Between 2007 and 2020, the mortality rate among refugees and humanitarian entrants were 2.4 times as high for accidental drowning and 1.5 times as high for liver cancer when adjusted for age, the study found.
Researcher Abela Mahimbo, of the University of Technology Sydney, said compared with the rest of the population, refugees in Australia are at a higher risk of physical and mental health issues that are complex, interrelated and interconnected.
She said people fleeing persecution are more likely to have experienced significant human rights violations, torture and trauma, which impacts their mental health and wellbeing.
“While in exile, they are also likely to have experienced precarious living conditions with limited access to water, sanitation and hygiene, as well as food insecurity and limited access to basic health care,” Dr Mahimbo said.
These can lead to significant health issues, including: mental illnesses; nutritional deficiencies; infectious diseases; under-immunisation; poor oral and eye health; poorly managed chronic diseases, and; delayed growth and development in children.

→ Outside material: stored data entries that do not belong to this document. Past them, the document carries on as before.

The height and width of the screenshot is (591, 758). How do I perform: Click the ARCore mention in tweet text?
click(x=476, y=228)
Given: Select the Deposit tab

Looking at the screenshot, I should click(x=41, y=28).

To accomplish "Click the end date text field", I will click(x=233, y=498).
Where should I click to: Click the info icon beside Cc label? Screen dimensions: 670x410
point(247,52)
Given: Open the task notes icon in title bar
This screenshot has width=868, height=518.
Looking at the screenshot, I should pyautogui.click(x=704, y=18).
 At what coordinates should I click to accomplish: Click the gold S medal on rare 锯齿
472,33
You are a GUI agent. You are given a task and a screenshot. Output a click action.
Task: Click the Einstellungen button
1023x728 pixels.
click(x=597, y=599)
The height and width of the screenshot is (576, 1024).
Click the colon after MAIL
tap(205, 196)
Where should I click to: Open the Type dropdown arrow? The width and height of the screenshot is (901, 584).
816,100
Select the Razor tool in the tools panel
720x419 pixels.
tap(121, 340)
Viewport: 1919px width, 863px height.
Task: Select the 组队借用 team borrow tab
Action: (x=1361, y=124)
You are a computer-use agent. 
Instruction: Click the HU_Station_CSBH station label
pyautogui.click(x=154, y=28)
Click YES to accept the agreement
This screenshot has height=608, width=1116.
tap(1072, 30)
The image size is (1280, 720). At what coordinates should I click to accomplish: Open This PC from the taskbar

These conditions may require immediate care or long-term management – or both.
Dr Mohimbo said gaps that lead to inferior health outcome for refugees included language barriers, a lack of health literacy and continuity of care.
“Patients from refugee backgrounds can fall through the cracks when services are not well coordinated or can’t be followed up,” she said.
“For example, Australia’s National Immunisation Program schedule for children is very comprehensive compared with other countries. But many childhood vaccinations require multiple doses over time. When the need for follow-up appointments is not communicated properly – or recall systems aren’t culturally appropriate – they may be missed,” Dr Mohimbo said.